The ability to receive an employer matching contribution is not linked to income. Mr. Sperling states that “a far larger share of upper-income Americans get matching incentives for savings from their employers.” True fact, but why? To receive a match, employees must contribute to the plan. Upper-income employees participate at a higher rate than lower- and moderate-income workers. The tax code prohibits discriminatory practices in retirement plans. If an employer match is offered, it must be offered to all participants regardless of income.
I get it. Mr. Sperling is laying out a populist justification for pursuing a social justice program. I’m not passing judgment on the program or its goals. I am objecting to the characterization of 401(k) plans as a class-based form of discrimination. Small business retirement plans benefit tens of millions of Americans. 401(k) retirement plans are not a zero-sum game. Yes, those with means do reap larger benefits, but not at the expense of those with lesser wealth.
Retirement readiness or massive new entitlement program?
The rest of the article lays out the framework for the new policy, with these key components:
- Give every American a 28% tax credit for savings, regardless of income.
- Create a mandate for all employers to provide automatic payroll deductions.
- Participation is voluntary through an opt-out.
- Government-funded dollar-for-dollar matching contribution up to $4,000 per household, including IRAs for those not working. The match would be limited based on household income.

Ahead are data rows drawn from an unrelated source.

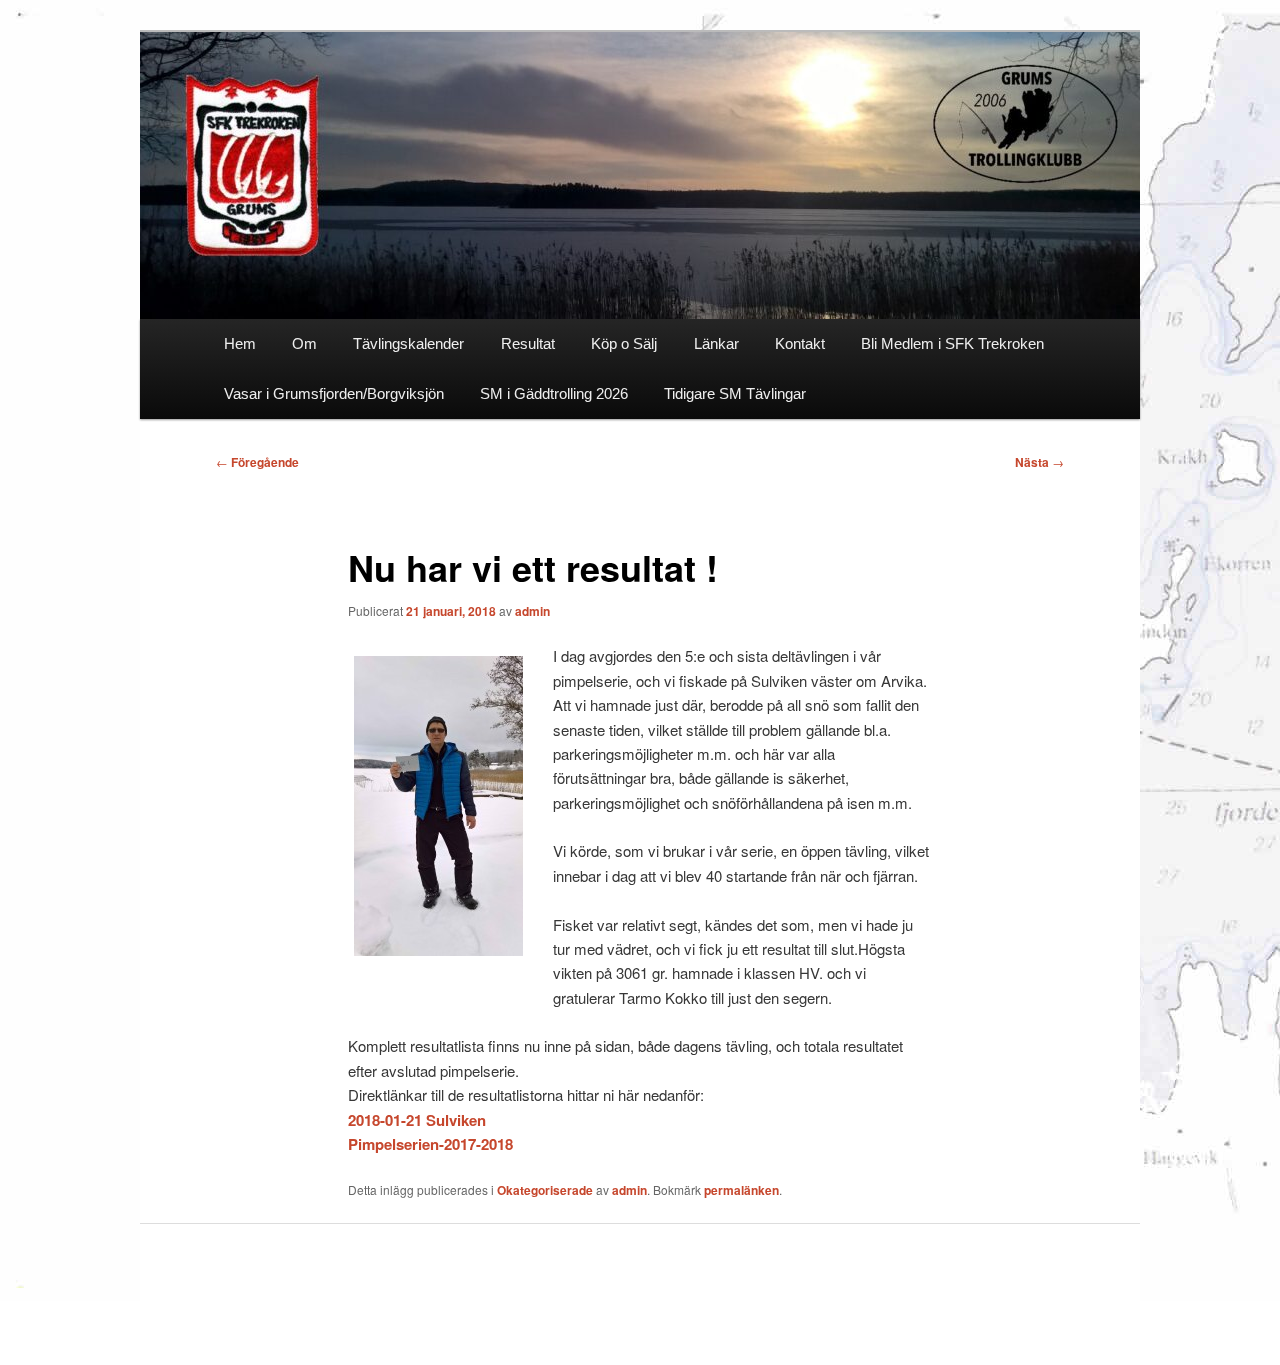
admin (532, 611)
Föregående (257, 462)
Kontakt (800, 343)
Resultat (528, 343)
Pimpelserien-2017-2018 (430, 1144)
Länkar (716, 343)
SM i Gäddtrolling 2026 (554, 393)
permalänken (741, 1190)
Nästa (1039, 462)
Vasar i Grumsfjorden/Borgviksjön (334, 393)
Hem (240, 343)
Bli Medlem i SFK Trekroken (952, 343)
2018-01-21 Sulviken (417, 1120)
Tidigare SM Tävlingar (735, 393)
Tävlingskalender (408, 343)
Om (304, 343)
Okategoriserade (545, 1190)
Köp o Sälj (624, 343)
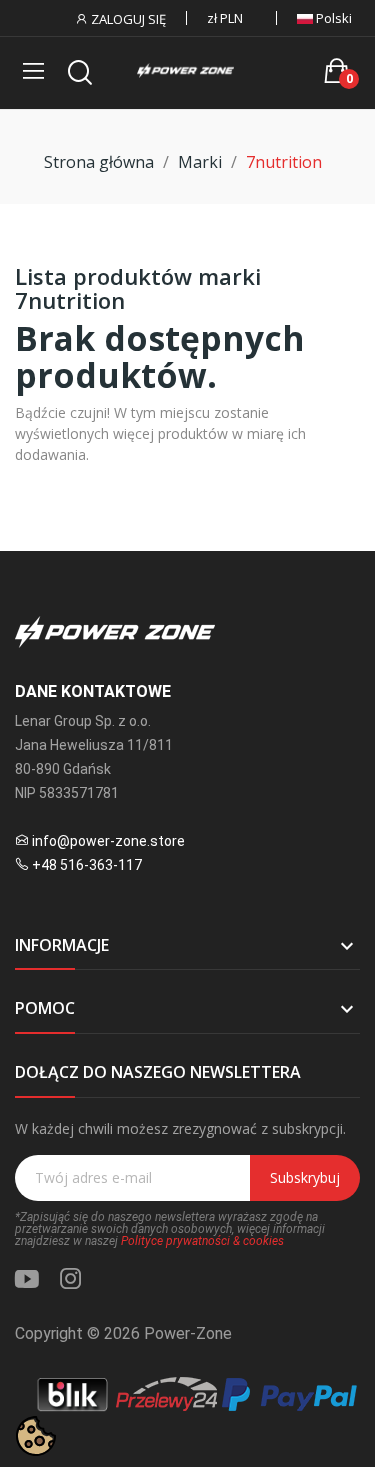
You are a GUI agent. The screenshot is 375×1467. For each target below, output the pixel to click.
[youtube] (27, 1279)
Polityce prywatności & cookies (202, 1241)
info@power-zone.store (108, 841)
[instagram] (71, 1279)
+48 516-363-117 (87, 865)
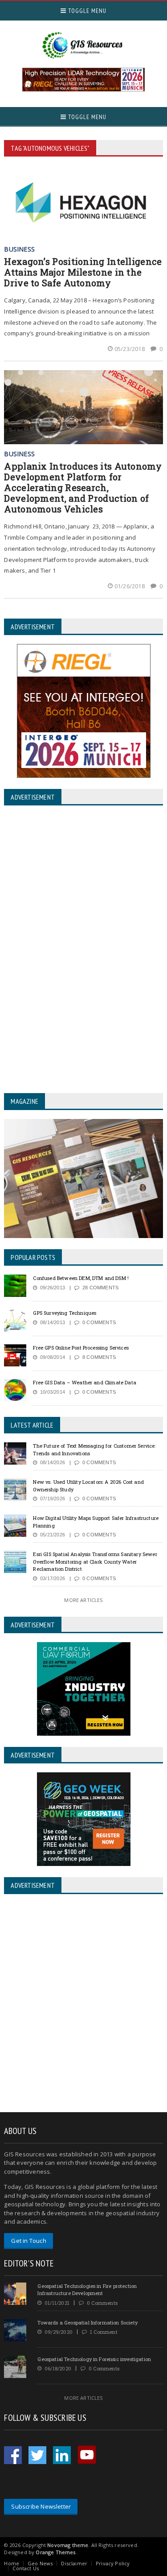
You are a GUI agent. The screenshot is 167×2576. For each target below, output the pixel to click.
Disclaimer (74, 2563)
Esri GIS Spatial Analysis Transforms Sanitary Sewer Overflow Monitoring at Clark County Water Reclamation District (95, 1561)
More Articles (83, 1600)
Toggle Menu (86, 11)
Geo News (40, 2563)
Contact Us (25, 2568)
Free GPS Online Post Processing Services (81, 1347)
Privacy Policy (113, 2563)
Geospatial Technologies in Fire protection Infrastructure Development (87, 2290)
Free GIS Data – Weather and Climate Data (84, 1382)
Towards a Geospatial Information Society (87, 2322)
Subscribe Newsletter (41, 2506)
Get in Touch (28, 2241)
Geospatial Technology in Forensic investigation (94, 2359)
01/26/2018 (130, 586)
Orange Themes (55, 2552)
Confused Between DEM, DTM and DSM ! (81, 1278)
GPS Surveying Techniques (64, 1312)
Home (11, 2563)
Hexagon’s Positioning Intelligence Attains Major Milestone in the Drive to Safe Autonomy (83, 272)
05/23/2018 (130, 349)
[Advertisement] (83, 2004)
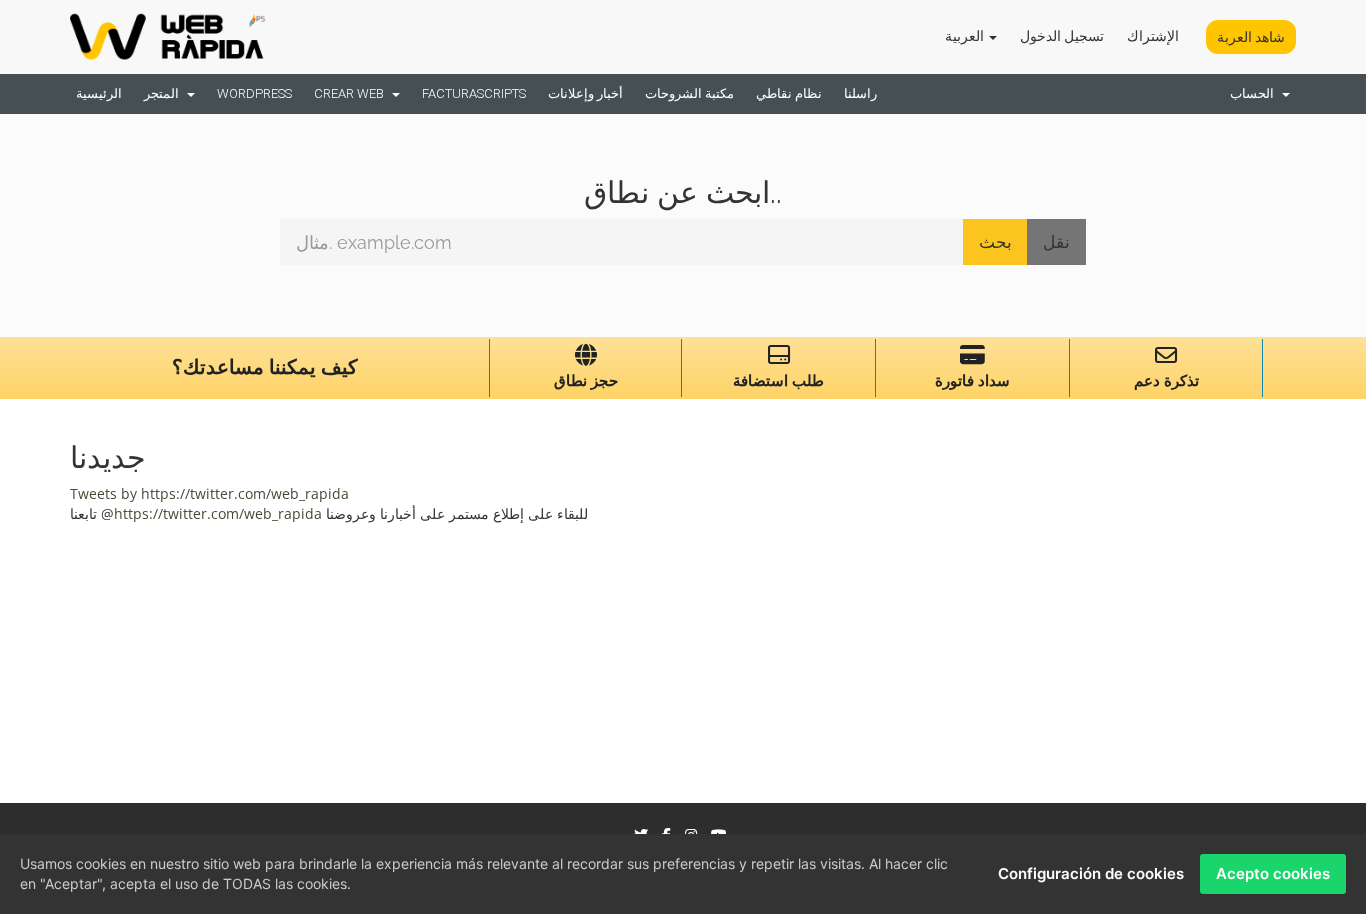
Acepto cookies (1273, 873)
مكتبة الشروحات (689, 93)
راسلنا (860, 93)
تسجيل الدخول (1062, 36)
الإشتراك (1153, 36)
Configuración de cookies (1091, 873)
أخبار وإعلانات (585, 93)
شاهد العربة (1251, 37)
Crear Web (352, 93)
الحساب (1255, 93)
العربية (966, 36)
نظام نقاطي (789, 93)
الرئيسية (99, 93)
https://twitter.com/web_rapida (218, 513)
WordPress (254, 93)
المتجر (164, 93)
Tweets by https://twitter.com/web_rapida (209, 493)
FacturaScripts (474, 93)
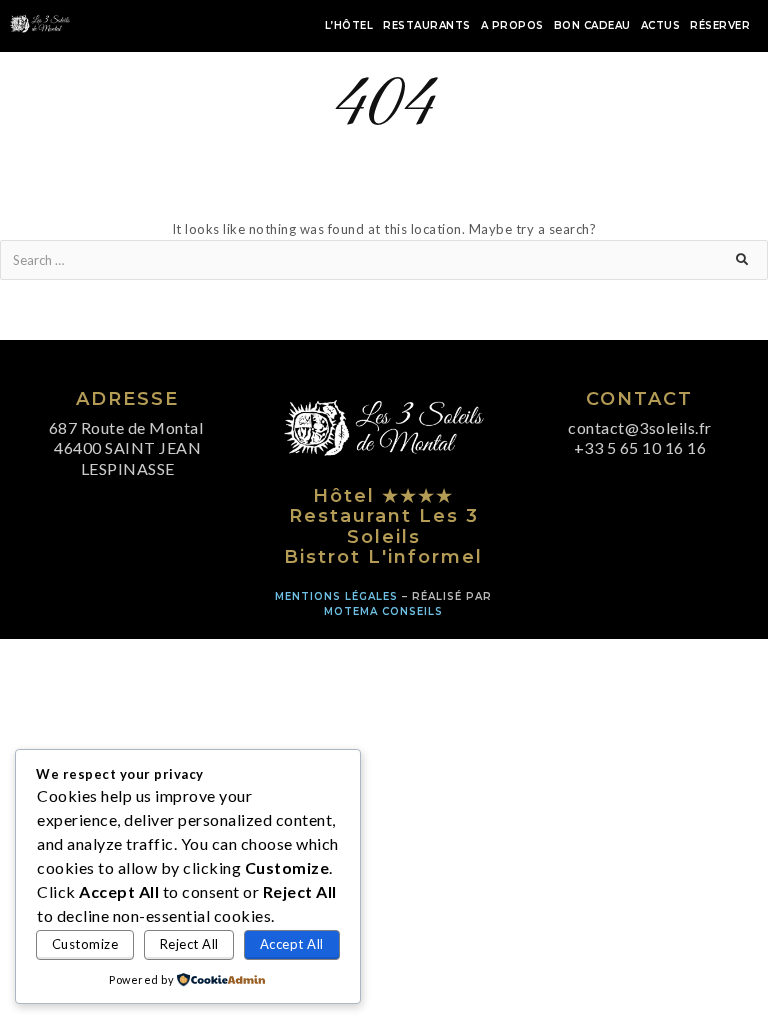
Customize (85, 944)
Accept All (292, 944)
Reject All (189, 944)
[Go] (751, 260)
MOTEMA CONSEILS (383, 611)
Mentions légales (336, 596)
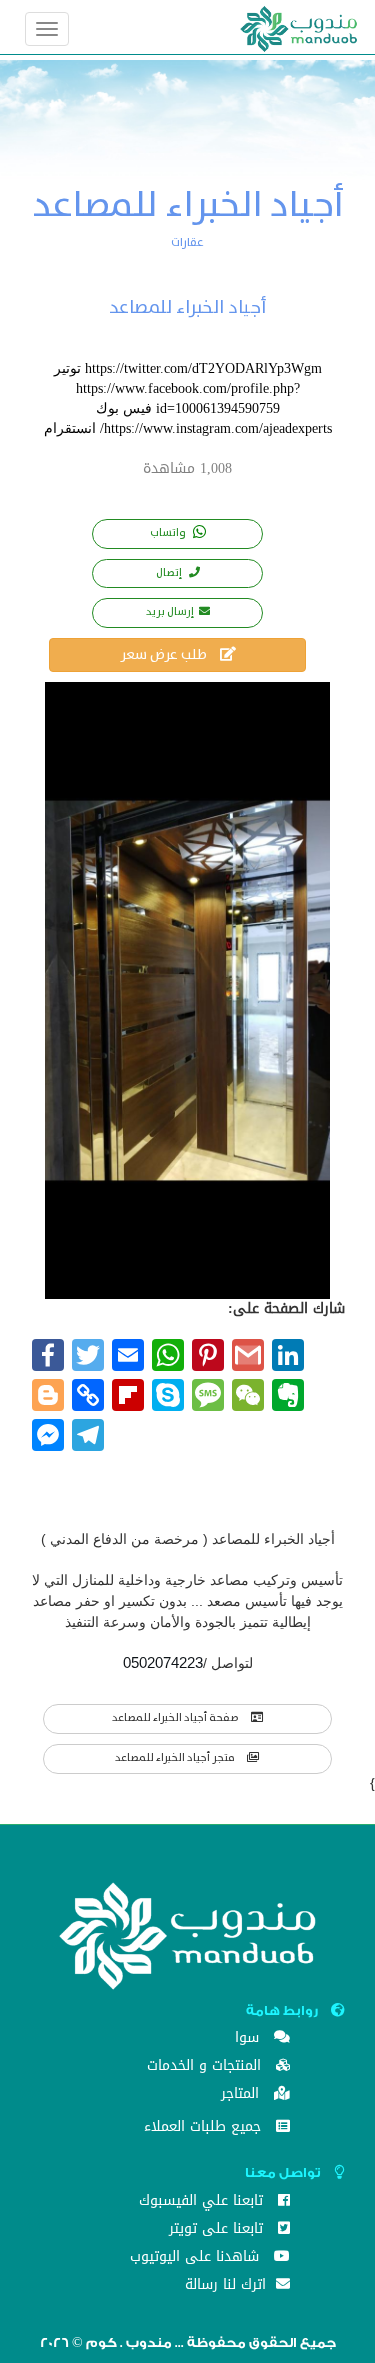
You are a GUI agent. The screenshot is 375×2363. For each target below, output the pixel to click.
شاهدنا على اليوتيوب (197, 2258)
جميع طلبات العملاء (205, 2128)
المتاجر (242, 2095)
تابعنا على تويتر (218, 2230)
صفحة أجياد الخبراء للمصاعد (176, 1718)
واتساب (169, 533)
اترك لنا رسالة (228, 2286)
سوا (249, 2039)
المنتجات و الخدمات (206, 2067)
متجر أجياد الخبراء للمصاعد (176, 1758)
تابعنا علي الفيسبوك (203, 2202)
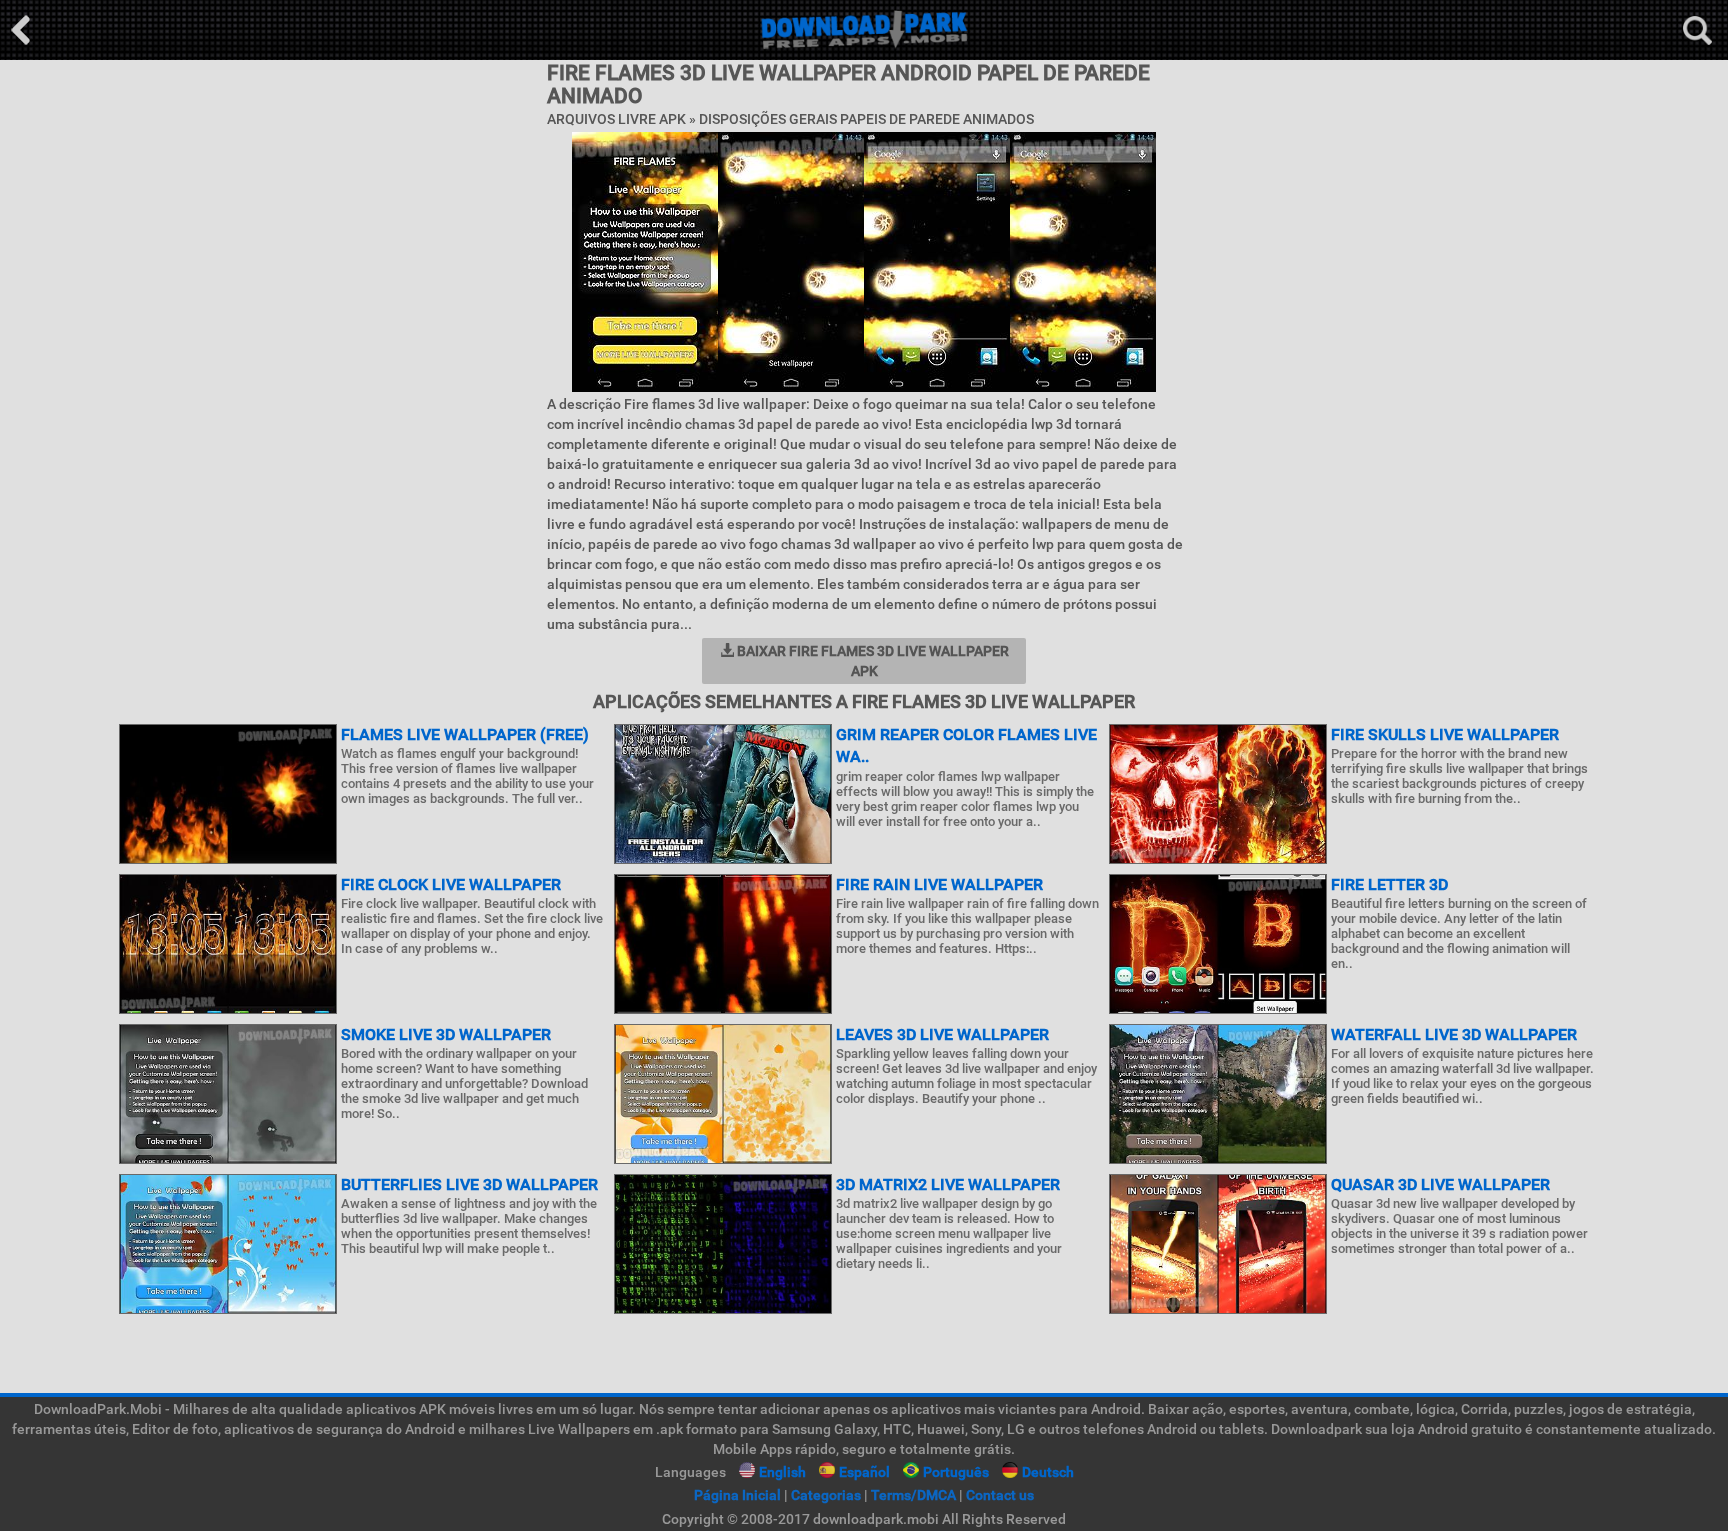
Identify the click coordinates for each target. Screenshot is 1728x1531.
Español (864, 1472)
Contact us (1000, 1495)
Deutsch (1048, 1472)
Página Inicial (737, 1495)
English (782, 1472)
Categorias (826, 1495)
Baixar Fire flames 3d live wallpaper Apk (871, 661)
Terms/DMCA (913, 1495)
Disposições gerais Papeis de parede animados (866, 119)
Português (956, 1472)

- Privately managed investment options mirroring the Federal Thrift Savings Plan.
That’s $4,000 per household. There are over 120 million households in the United States. That’s potentially a lot of money.
And here’s the biggest problem. Lower- and moderate-income families would be hard pressed to “max out” under the proposal. Let’s say your household income is $40,000. “Maxing out” would require a 10% savings rate. For a family earning $25,000, the max out rate is 16% of gross earnings. It’s just not going to happen.
However, at $100,000 family income the required savings rate is only 4%. Even Mr. Sperling’s proposal would disproportionately benefit the wealthy – it is subject to the same failings of logic I’ve described above.
There are also troubling aspects to the proposal that are not addressed. When does the money vest to participants? Immediately, or over a period of time? And, when vested, will participants be allowed to borrow against these assets or take early withdrawals (as many plans allow)? Will participants be allowed to choose the investment allocation? Will investment decisions be mandated?
Net-net, the logistics of these proposals are nearly impossible to manage on such a massive scale – and very inefficient, as the leakage and poor investment selection would likely total tens (hundreds?) of millions annually (just like current plans), to the disproportionate detriment of the lower-income Americans it is designed to help.
If you want lower- and moderate-income Americans to build wealth, engineering social justice through 401k retirement plans is a very inefficient and expensive instrument. If you want to provide for a more secure retirement for these same Americans – and you have hundreds of billions of dollars burning a hole in your pocket – enhance Social Security benefits.